_Texte source_.
La complétude et l'effectivité de la protection juridictionnelle se mesurent globalement à l'aune de toutes les voies de droit existant dans le système constitutionnel européen : les recours interétatiques et individuels devant la Cour européenne des droits de l'homme ; les recours et voies de droit devant les juridictions communautaires, notamment le recours en manquement d'État et le renvoi préjudiciel en interprétation et en appréciation devant la CJCE ; les recours devant les juridictions nationales ordinaires et notamment devant les Cours suprêmes et les Cours constitutionnelles nationales. À propos du contrôle juridictionnel de la loi, on peut regrouper les types de contrôle dans les deux catégories bien connues du contrôle de conventionnalité et du contrôle de constitutionnalité.

On pourrait se contenter d'affirmer qu'il n'est point besoin du contrôle de constitutionnalité des lois constitutionnelles, ou, du moins, ne point l'étoffer et le perfectionner là où il est incomplet ou rustre, dès lors que le contrôle de conventionnalité des lois constitutionnelles est exercé avec efficacité au niveau supranational, notamment par la Cour européenne des droits de l'homme.

Cet argument ne correspond pas à la philosophie générale du droit constitutionnel européen. Les principes de régulation des rapports entres les juridictions européennes et les juridictions constitutionnelles et suprêmes nationales commandent l'organisation et le perfectionnement du contrôle de constitutionnalité des lois constitutionnelles.

B -- Un contrôle de constitutionnalité des lois constitutionnelles découlant des principes de subsidiarité et d'identité nationale

L'interaction des normes et des systèmes juridictionnels au sein du système européen des juridictions nécessite une bonne administration des relations inter-juridictionnelles. Au nom de cette bonne administration de la justice, une rationalisation de l'articulation des recours juridictionnels contre la loi apparaît logique. Elle peut être basée sur le principe de subsidiarité juridictionnelle(22) et le principe d'identité constitutionnelle nationale(23).

_Défi A_. Selon l'extrait, dans quelles deux catégories peut-on regrouper les types de contrôle juridictionnel de la loi ?
_Défi B_. Recopiez fidèlement le passage de l'extrait allant de « La complétude et » à « contrôle de constitutionnalité. ».
Les items ne jouent aucun rôle dans ce qui concerne l'extrait.

Items du jeu de données enregistré
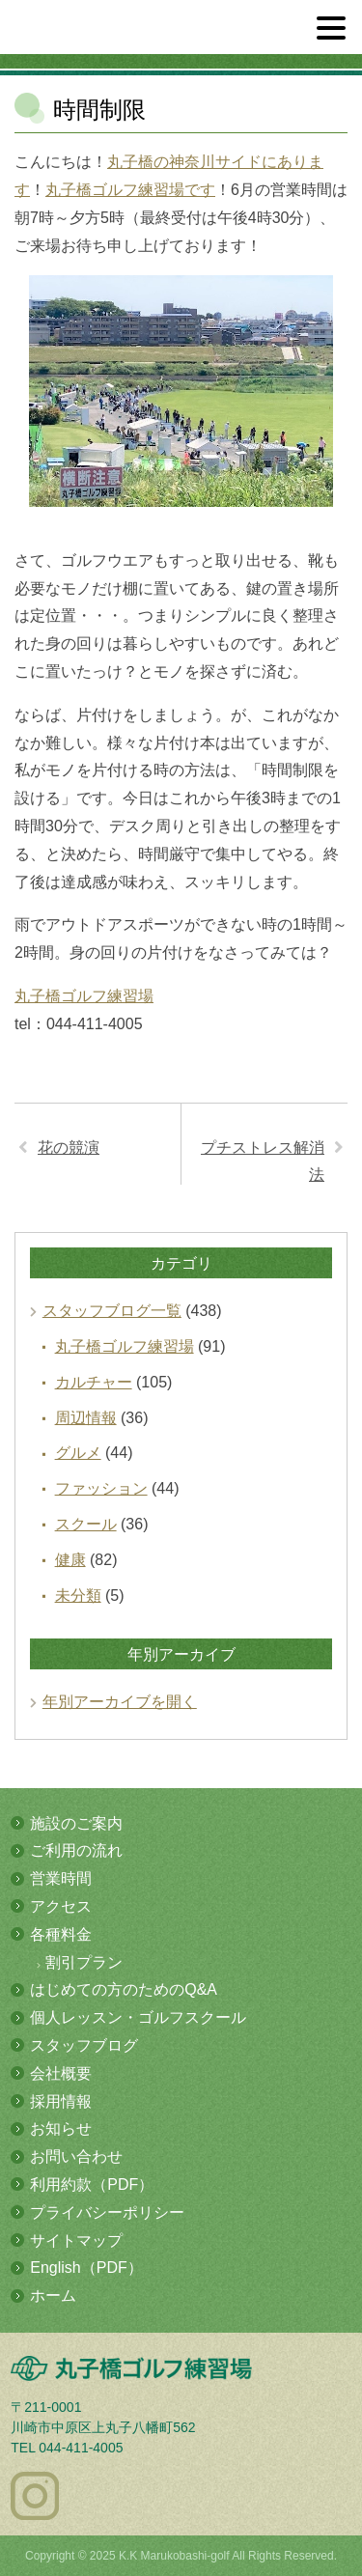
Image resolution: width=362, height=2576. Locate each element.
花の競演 (68, 1147)
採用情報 (61, 2101)
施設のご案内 (76, 1823)
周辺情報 (86, 1418)
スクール (86, 1524)
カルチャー (93, 1382)
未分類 (78, 1595)
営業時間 (61, 1878)
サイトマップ (76, 2240)
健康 (70, 1560)
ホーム (53, 2295)
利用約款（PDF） (91, 2184)
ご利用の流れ (76, 1850)
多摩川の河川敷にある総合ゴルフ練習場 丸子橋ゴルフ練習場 (118, 35)
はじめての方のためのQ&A (123, 1989)
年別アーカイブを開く (119, 1702)
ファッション (101, 1488)
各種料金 (61, 1934)
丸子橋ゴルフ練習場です (130, 190)
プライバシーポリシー (107, 2212)
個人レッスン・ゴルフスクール (138, 2017)
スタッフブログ (84, 2045)
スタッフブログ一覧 (111, 1310)
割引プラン (84, 1962)
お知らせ (61, 2128)
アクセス (61, 1906)
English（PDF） (86, 2267)
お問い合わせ (76, 2156)
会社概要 (61, 2073)
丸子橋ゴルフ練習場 (83, 996)
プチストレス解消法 (262, 1161)
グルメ (78, 1452)
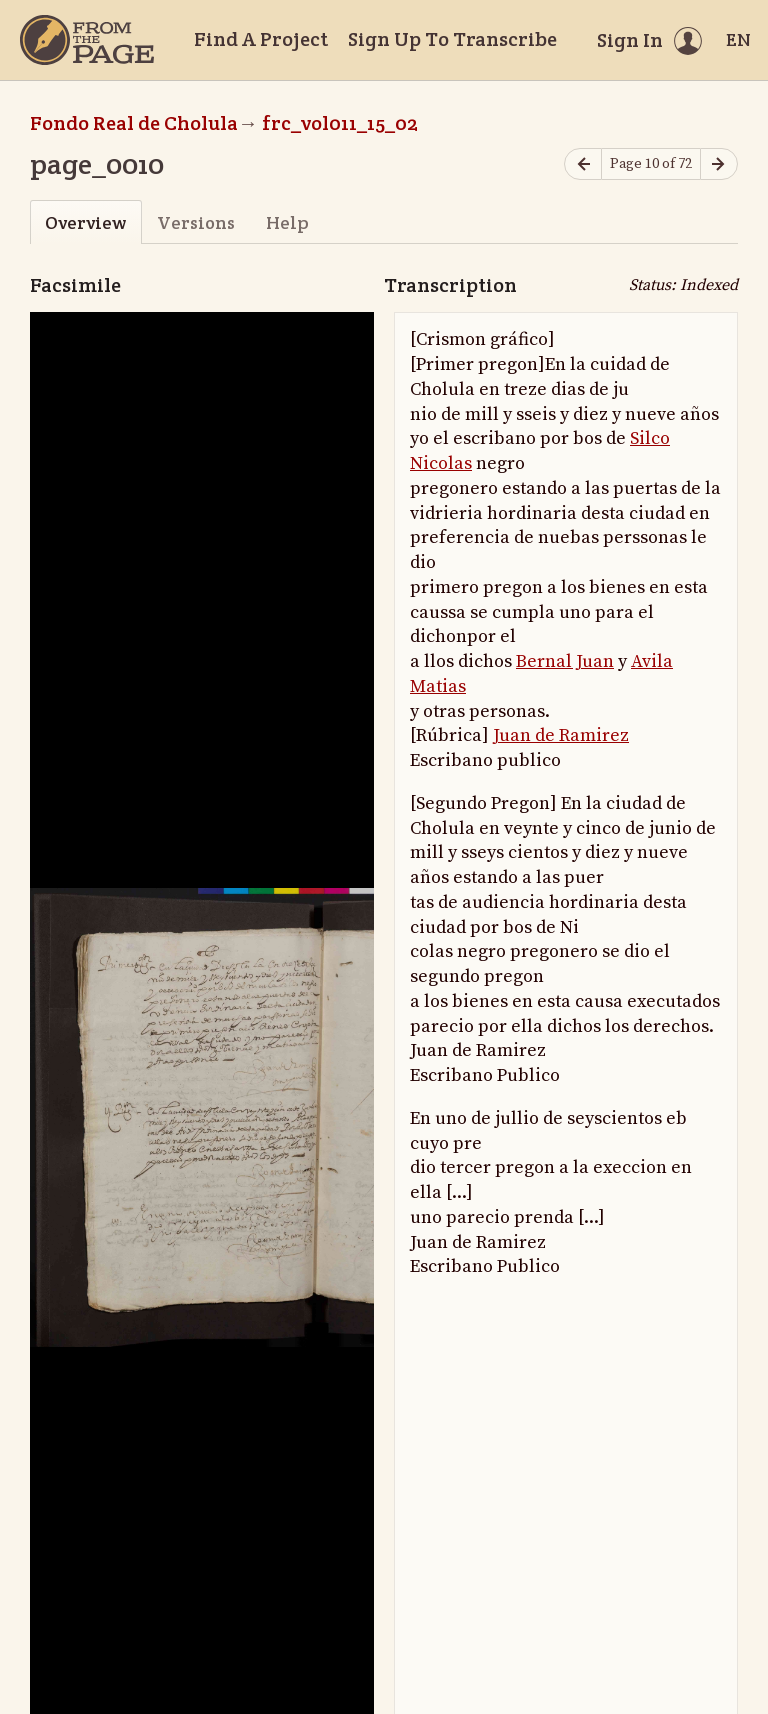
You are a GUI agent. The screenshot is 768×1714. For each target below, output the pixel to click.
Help (287, 222)
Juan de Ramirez (561, 735)
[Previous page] (583, 164)
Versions (196, 222)
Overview (85, 222)
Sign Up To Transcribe (452, 39)
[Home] (87, 40)
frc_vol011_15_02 (340, 123)
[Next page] (719, 164)
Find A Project (261, 39)
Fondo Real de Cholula (134, 123)
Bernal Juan (565, 661)
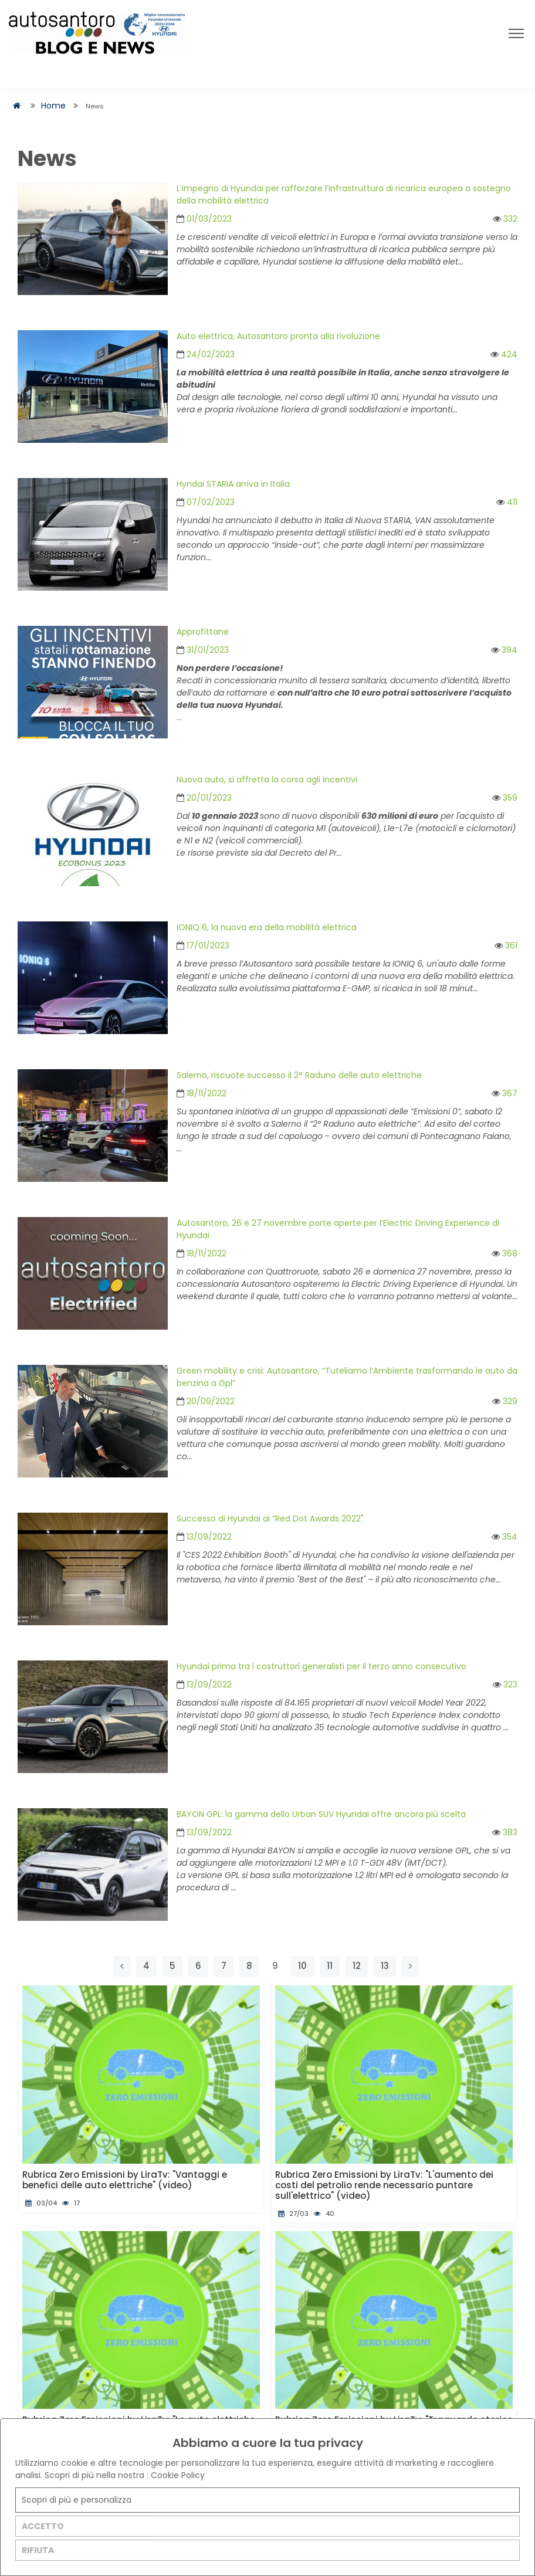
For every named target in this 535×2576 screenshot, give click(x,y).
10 (302, 1966)
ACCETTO (43, 2526)
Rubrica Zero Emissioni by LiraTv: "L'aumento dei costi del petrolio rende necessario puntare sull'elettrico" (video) (384, 2185)
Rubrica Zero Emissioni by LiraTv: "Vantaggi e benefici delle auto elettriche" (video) (124, 2179)
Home (53, 105)
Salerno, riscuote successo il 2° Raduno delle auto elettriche (299, 1075)
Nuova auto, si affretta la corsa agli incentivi (267, 779)
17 (71, 2203)
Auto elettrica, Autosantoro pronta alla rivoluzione (278, 336)
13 (385, 1966)
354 (504, 1537)
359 (504, 798)
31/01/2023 (203, 650)
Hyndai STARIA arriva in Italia (233, 484)
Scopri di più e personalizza (76, 2500)
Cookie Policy (178, 2475)
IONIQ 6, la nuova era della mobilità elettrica (267, 927)
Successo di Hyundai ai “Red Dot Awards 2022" (270, 1518)
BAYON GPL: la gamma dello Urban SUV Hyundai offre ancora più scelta (321, 1814)
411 (506, 502)
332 (505, 219)
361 (506, 945)
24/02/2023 (206, 354)
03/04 (41, 2203)
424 (503, 354)
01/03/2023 (204, 219)
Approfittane (203, 632)
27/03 (293, 2213)
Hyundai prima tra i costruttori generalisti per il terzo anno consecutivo (321, 1666)
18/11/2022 (201, 1093)
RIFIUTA (38, 2550)
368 (504, 1253)
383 (504, 1832)
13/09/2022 (204, 1537)
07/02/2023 (206, 502)
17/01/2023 (203, 945)
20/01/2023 (204, 798)
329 (504, 1401)
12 (357, 1966)
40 (324, 2213)
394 (504, 650)
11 (330, 1966)
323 (505, 1684)
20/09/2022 (206, 1401)
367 (504, 1093)
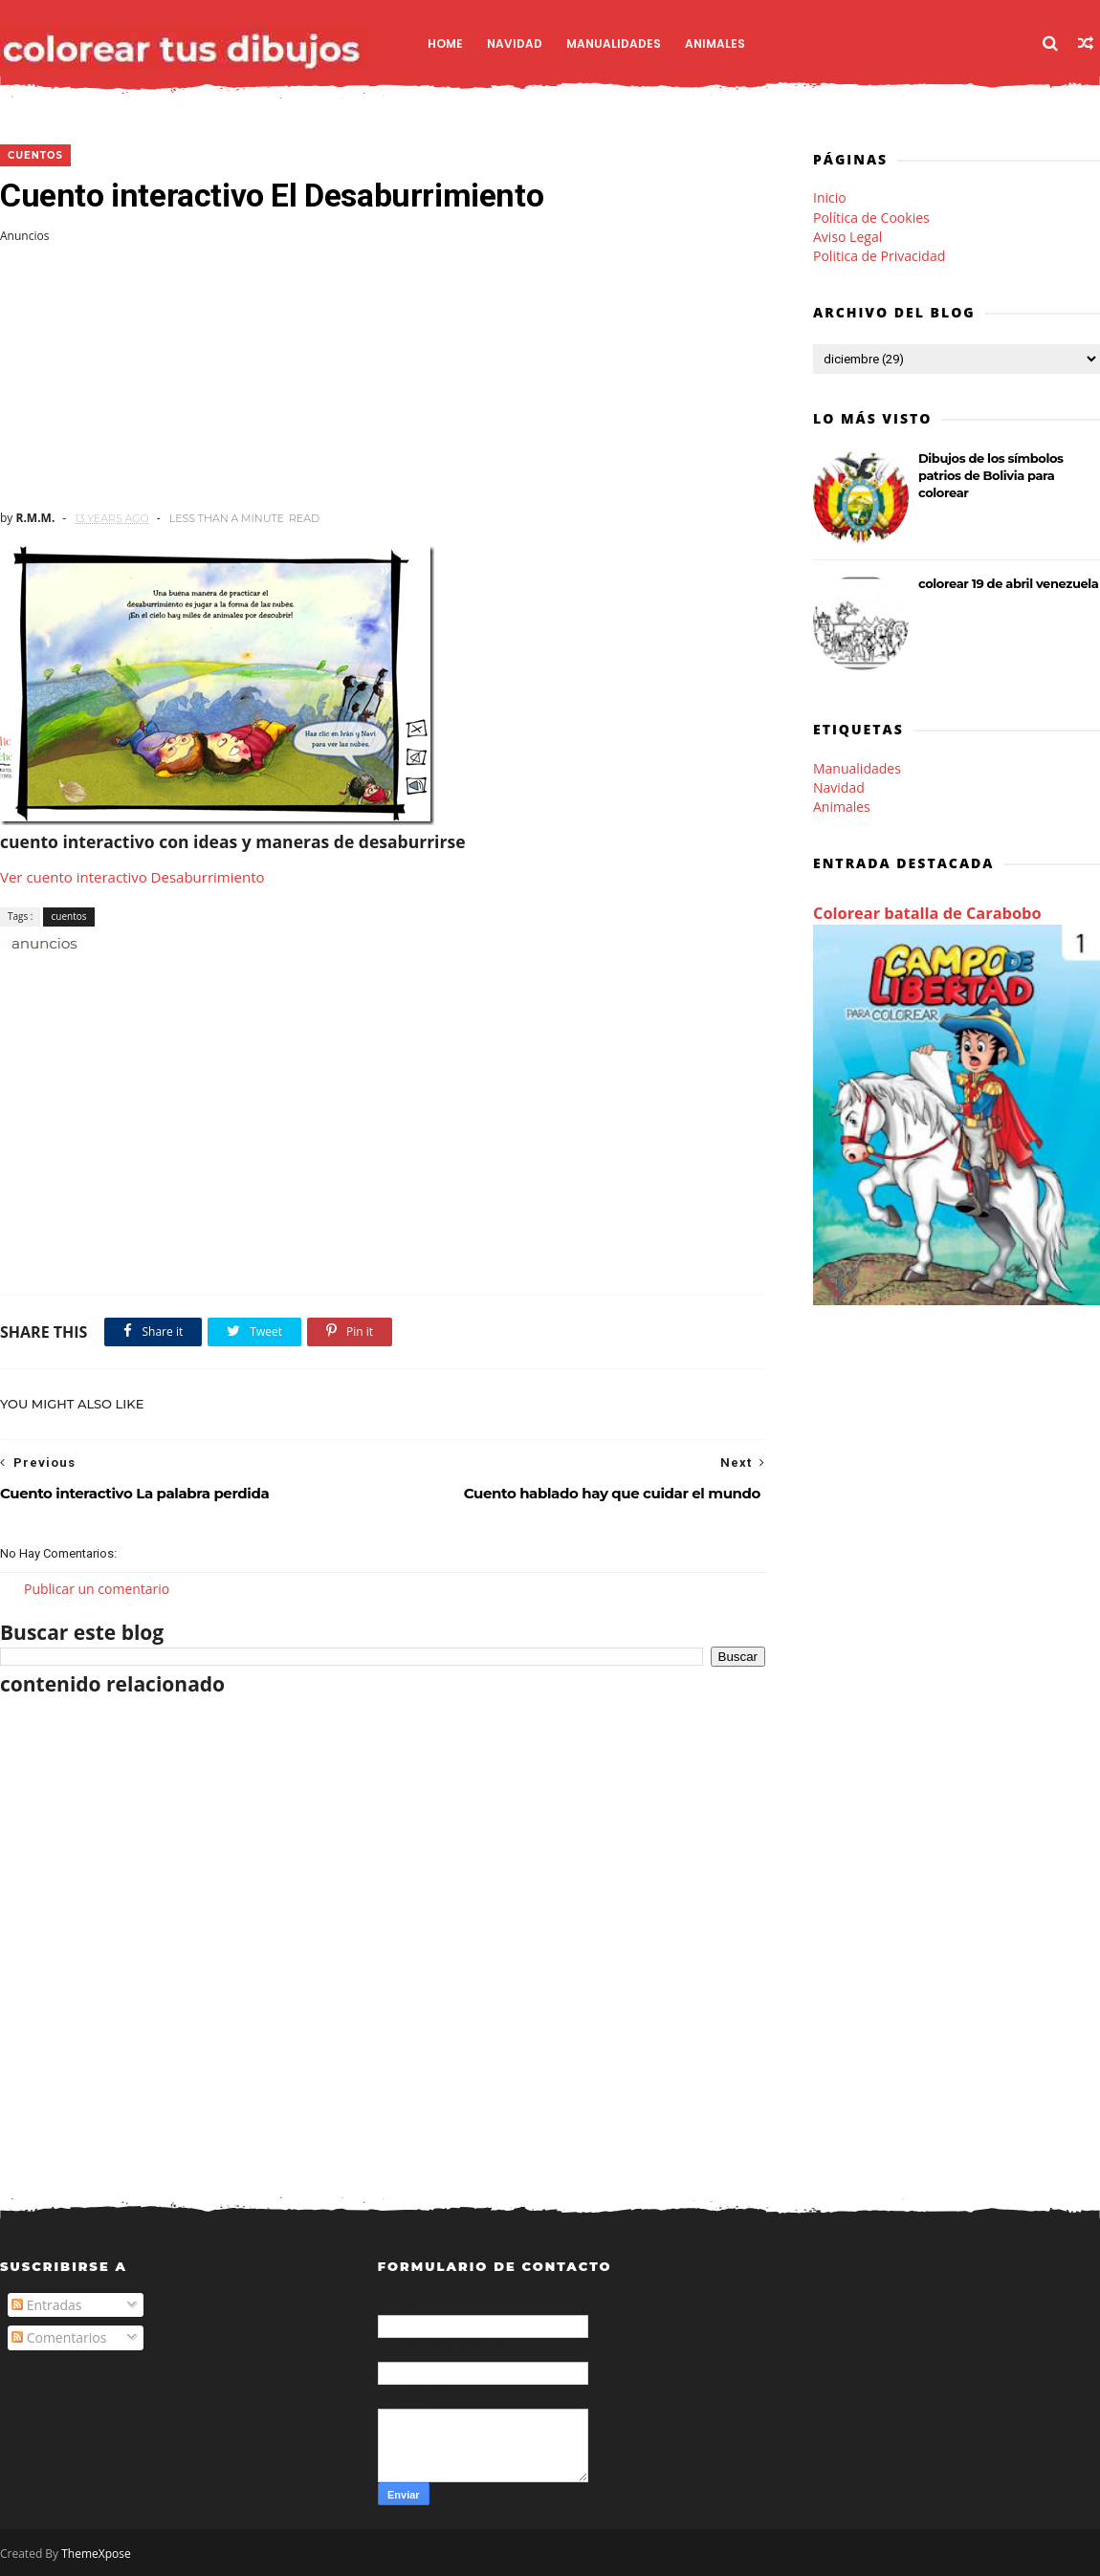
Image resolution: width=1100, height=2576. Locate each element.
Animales (715, 43)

_Réponse A_. Le contrôle de conventionnalité et le contrôle de constitutionnalité.

_Réponse B_.
La complétude et l'effectivité de la protection juridictionnelle se mesurent globalement à l'aune de toutes les voies de droit existant dans le système constitutionnel européen : les recours interétatiques et individuels devant la Cour européenne des droits de l'homme ; les recours et voies de droit devant les juridictions communautaires, notamment le recours en manquement d'État et le renvoi préjudiciel en interprétation et en appréciation devant la CJCE ; les recours devant les juridictions nationales ordinaires et notamment devant les Cours suprêmes et les Cours constitutionnelles nationales. À propos du contrôle juridictionnel de la loi, on peut regrouper les types de contrôle dans les deux catégories bien connues du contrôle de conventionnalité et du contrôle de constitutionnalité.